Il suo corpo venne portato a Venezia, dove ricevette esequie solenni nella chiesa dei Ss. Giovanni e Paolo, alla presenza della Signoria, e fu quindi sepolto nella chiesa di S. Andrea della Certosa, da lui notevolmente beneficata. Qui il nipote Marino fece erigere una cappella con al centro un sarcofago - ora perduto -, in cui si vedeva la figura dello zio scolpita da Antonio Dentone, e che era abbellito agli angoli da figure rappresentanti le Virtù. Il suo ritratto al naturale, eseguito nella sala del Maggior Consiglio, fu conservato fino all'incendio del 1577; del G. si ricorda inoltre una medaglia, opera di M. Guidizzani, con la sua effigie e l'iscrizione "orsatus iustinianus p. venetus et d. eques" e, sul verso, un orso in piedi che con le zampe anteriori abbracciava una palma seguito da un leone intento a guardare l'albero e il motto "voluntas senatus opus m. guidizani". Si conserva inoltre il testo dell'iscrizione latina fatta collocare sul sepolcro del G. dal nipote Marino, che si legge tra l'altro nelle Inscrizioni veneziane del Cicogna.
Il G. fu una delle personalità più rilevanti del suo tempo e venne spesso elogiato per le virtù, la franchezza d'animo e la singolare cortesia.

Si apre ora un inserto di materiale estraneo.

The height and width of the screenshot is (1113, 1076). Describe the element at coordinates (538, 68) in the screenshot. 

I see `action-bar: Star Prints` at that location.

La sua lunga carriera al servizio di Venezia fu segnata anche da una serie di incarichi minori (savio di Terraferma nel 1440 e 1441, consigliere della città nel sestiere di Cannaregio nel 1443, 1446, 1449, 1451 e 1454, savio del Consiglio per diciotto volte dal 1448 al 1463 e nella zonta degli stessi savi nel 1456).
Non ebbe eredi legittimi, ma soltanto due figlie naturali che fece sposare a nobili veneziani. La sua cospicua sostanza fu lasciata al prediletto nipote Marino, figlio del fratello Pancrazio.